Maybe those who are defending surrogacy on the thread should have a look. It will help them understand why some of us oppose surrogacy in principle, and see that's it not lack of empathy or sympathy for those with fertility issues.

blubelle7 · 21/08/2019 17:19

Are you fucking kidding??? I'm opposed to surrogacy in principle so never bother with these links. Regain your figure and become a mother? Too busy for pregnancy- here's a surrogate.
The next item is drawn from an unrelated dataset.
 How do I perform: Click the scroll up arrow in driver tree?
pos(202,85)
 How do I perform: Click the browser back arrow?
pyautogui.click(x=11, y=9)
That Ukranian link is beyond disgusting.

StockTakeFucks · 21/08/2019 17:22

The model they use as an example actually had fertility issues, her first child was conceived through IVF, 5 rounds if I'm not mistaken.

It's even more disgusting to use someone's infertility (even if they do use surrogacy) as some kind of beacon of "keep your figure ladies".

Fucking bullshit.

ThatCurlyGirl · 21/08/2019 18:04

Oh my god that website 🤭

I wouldn't believe that existed if I hadn't seen it, whatever anyone's views on surrogacy oh my god that site is fucking horrific ugh

TrainspottingWelsh · 21/08/2019 18:30

I don’t believe that link will convince most surrogacy supporters there is anything wrong with the principle. It’s too easily dismissed as extreme and in their minds nothing like paying a Western European or USA woman.

whyamidoingthis · 21/08/2019 20:15

@TrainspottingWelsh - I don’t believe that link will convince most surrogacy supporters there is anything wrong with the principle.

You're probably right. People tend to avoid dealing with facts that contradict their opinions. BIL adopted from a foreign country over a decade ago. There were controversies at the time about babies being kidnapped for adoption, locals not allowed to adopt as foreign adoptions were more lucrative, women being coerced into giving their child up for adoption etc. His reaction was that he wasn't interested in engaging with these facts as he might feel guilty going ahead with the adoption.